The current financial crisis makes the analysis of the role of stock markets in the innovation process all the more relevant and urgent. The crisis calls into question both the liquidity of stock markets and the investment behavior of institutional investors. In particular, we will analyse how these crisis-induced changes affect the finance of innovation processes in the ICT and biotechnology industries. GREThA will carry out these meso-level studies of the ICT and biotech industries for the European Union, with two different approaches: by firms in these industries on one side, and the institutional investors' strategies on the other side. In the case of ICT industries, the focus will be on the established companies and new ventures in the communications technology industry.

Description of work

Study of the ICT industry and the functions of the stock market

Research in this WP will study the ICT industry to show how the five functions of the stock market are affecting strategic control, organisational integration, and financial commitment among established companies and start ups. In the case of the ICT industries the focus will be on the established companies and new ventures in the communications technology industry. In previous work on the United States, Lazonick has shown how the role of the stock market introduced a high degree of speculation into the ICT industries in the last half of the 1990s as established companies used their stock as a combination currency to acquire unproven technology companies and as venture capitalists, in part encouraged by this acquisition strategy as well as by the possibility of a quick IPO, backed many new ventures which, in retrospect, had scant prospects of developing revenue-generating products. The same approach will be implemented in the biotech industry.

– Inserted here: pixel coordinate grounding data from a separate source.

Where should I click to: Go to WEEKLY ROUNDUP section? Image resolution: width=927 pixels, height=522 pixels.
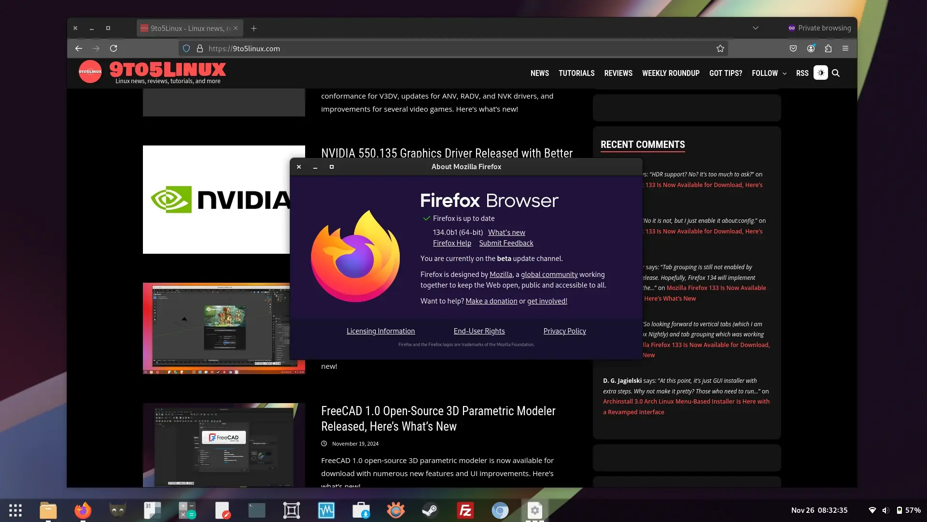pos(671,73)
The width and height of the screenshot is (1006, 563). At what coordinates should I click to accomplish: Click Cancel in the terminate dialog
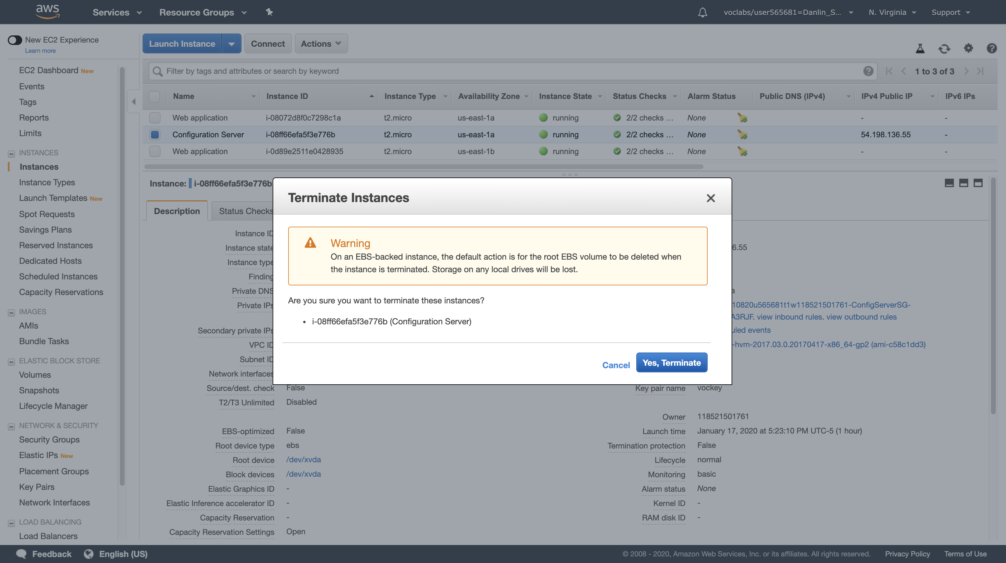(x=615, y=365)
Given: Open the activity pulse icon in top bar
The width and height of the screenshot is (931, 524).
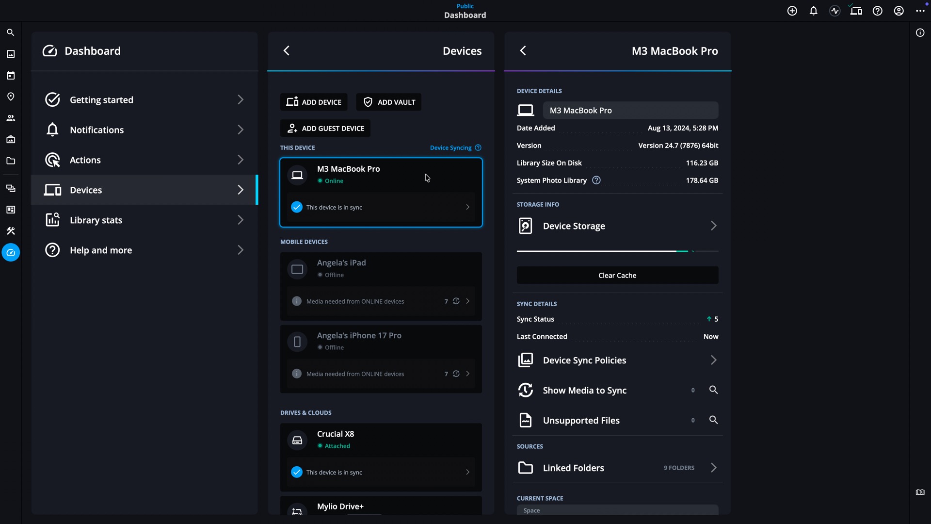Looking at the screenshot, I should pyautogui.click(x=835, y=11).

Analyse the role of institutional investors in financing innovative activities in ICT and biotechnology industries

Specifically, Work Package 5 will analyse the link between concentration of shareholding, the presence of institutional investors in the capital of firms and investors' strategy to extract value. Special attention will be given to:

  • analysing the influence of institutional investors on innovation: do they really exert strategic control over resource allocation?
  • the profitability of investors' portfolios in these two industries.

Study institutional investors' strategies before and after the current financial crisis

The study will analyse the extent to which institutional investors reduce their holdings in ICT and biotechnologies industries, and the implications for the finance of innovation in these sectors.

Examine the link between the financing of innovation and alliances in the biotech industry

Recent data demonstrate that the number of alliances per firm has indeed gone up significantly, and it is common to find large firms managing over 500 alliances simultaneously. This research will look at the complex alliance network dynamics in a major sector of the biotech industry to examine how alliance networks evolve with the entry and exit of firms in the sector and how the global network experiences, and is affected by, a turn-over of key players and the innovation life-cycle.